I’m a fitness writer, so Monday through Friday I sit in an office surrounded by the latest gear: a kettlebell with adjustable weights, a padded ab mat, a gadget that keeps wrists from getting sore during push-ups. And then I go out and do the very same cardio workout I’ve been doing for the past 15-plus years.
I’m hardly the only exerciser in a rut—lots of people find their comfort zone and settle in long term. The problem: Never changing the program not only sets you up for being bored out of your mind but also yields fewer and fewer fitness returns. “Many of your physiological systems adapt to a workout program within six to eight weeks, so if you don’t modify your routine, you quickly reach a plateau and stop seeing improvements in strength and cardiovascular conditioning,” says exercise physiologist Jessica Matthews, a spokeswoman for the American Council on Exercise. When you mix things up, your muscles adjust to different kinds of stimulation, which makes them grow stronger.
Novelty is one of the best ways to combat boredom, since struggling toacquire a skill demands your attention. Here, I test-drive four great ways to liven up your exercise routine.
TRX Suspension Training
Best if . . . you’re tired of lifting weights but want to get buff.

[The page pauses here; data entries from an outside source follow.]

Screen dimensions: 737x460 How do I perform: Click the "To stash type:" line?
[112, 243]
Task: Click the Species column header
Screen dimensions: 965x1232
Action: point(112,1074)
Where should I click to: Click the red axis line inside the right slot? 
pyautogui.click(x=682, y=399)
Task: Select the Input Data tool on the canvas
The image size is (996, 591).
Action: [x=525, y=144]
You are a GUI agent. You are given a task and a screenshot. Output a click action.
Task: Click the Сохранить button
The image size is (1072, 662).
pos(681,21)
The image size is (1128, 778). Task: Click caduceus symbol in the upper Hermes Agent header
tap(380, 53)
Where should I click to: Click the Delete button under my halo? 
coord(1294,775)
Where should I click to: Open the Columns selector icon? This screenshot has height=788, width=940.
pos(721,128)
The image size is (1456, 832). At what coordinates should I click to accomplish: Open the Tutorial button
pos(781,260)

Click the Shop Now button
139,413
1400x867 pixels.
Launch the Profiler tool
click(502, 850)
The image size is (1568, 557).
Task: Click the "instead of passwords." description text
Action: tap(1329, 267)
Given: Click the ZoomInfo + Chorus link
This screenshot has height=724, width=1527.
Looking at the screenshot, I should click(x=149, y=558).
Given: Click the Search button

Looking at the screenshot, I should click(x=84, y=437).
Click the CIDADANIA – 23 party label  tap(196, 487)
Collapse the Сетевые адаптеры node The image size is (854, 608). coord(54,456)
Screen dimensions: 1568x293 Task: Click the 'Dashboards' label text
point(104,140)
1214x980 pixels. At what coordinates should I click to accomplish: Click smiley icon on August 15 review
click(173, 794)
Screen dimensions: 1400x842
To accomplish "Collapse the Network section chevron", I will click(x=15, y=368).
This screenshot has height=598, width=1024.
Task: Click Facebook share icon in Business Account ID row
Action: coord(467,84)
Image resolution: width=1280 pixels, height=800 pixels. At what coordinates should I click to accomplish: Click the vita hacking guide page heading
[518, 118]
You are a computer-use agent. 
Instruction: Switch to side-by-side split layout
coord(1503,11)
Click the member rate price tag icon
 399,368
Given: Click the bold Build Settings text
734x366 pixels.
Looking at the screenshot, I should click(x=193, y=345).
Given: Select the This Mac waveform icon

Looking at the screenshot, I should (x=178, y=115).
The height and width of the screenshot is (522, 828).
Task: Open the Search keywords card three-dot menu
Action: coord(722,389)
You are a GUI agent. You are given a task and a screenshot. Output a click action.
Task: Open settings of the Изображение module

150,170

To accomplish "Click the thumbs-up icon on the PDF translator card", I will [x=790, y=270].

What it’s like: In a gym class, you grab on to the handles of two yellow nylon straps that are suspended from hooks attached to either the ceiling or metal bars high up on the wall. With one or both feet planted on the ground, you hold on to the foam-covered handlebars for balance and lean back or move forward to squat, lunge or twist to either side. These fluid motions make working out feel less regimented and predictable than simply lifting weights. And, yes, the program—developed by a Navy SEAL—can be pretty hard. But don’t be intimidated. In the class I took at the Personal Fitness gym in Syracuse, New York, the lunchtime crowd was made up of people who, like me, seemed to be at a normal, not an advanced, level of fitness.
An expert weighs in: “Suspension training uses basic principles of physics to provide just the right challenge for every different muscle group,” says Neal Pire, a certified strength and conditioning specialist and a fellow of the American College of Sports Medicine.The way you position yourself allows you to adjust the difficulty of each exercise: The more upright you are, the less gravity you fight; the farther you move your feet out from under you, the more unstable you are, and the more challenging the exercise becomes.
The verdict: It’s a definite “do.” My favorite part of the workout—and what sets it apart from traditional strength training—is the way every movement cues you to tighten your core. It’s like doing a ton of crunches without actually doing any crunches.
Find a class: Suspension training is popping up at more and more gyms, but if it hasn’t yet come to one near you (check at trxdirectory.trxtraining.com), you can buy a portable set of suspension-training straps with a door anchor and a DVD of basic moves for $200 at trxtraining.com (click on “Shop”).
Challenge rating: 2–3 (out of 4).
Best if . . . you crave the relaxing effects of yoga but are tired of bending yourself into strange positions.
What it’s like: This mix of yoga, Tai Chi, martial arts and meditation aims to stretch and strengthen your body while sharpening your brain. There is an emphasis on helping ki (internal energy, in Korean) circulate through your body via breathing exercises, meditations done while you’re in motion (called moving meditations) and self-massage of the pathways through which energy is believed to flow.
Some of Dahn yoga’s moves resemble actions we perform naturally when we’re trying to energize ourselves or de-stress. During the moving meditations, for instance, you reach your hands overhead for a big stretch, then rub your face with your hands.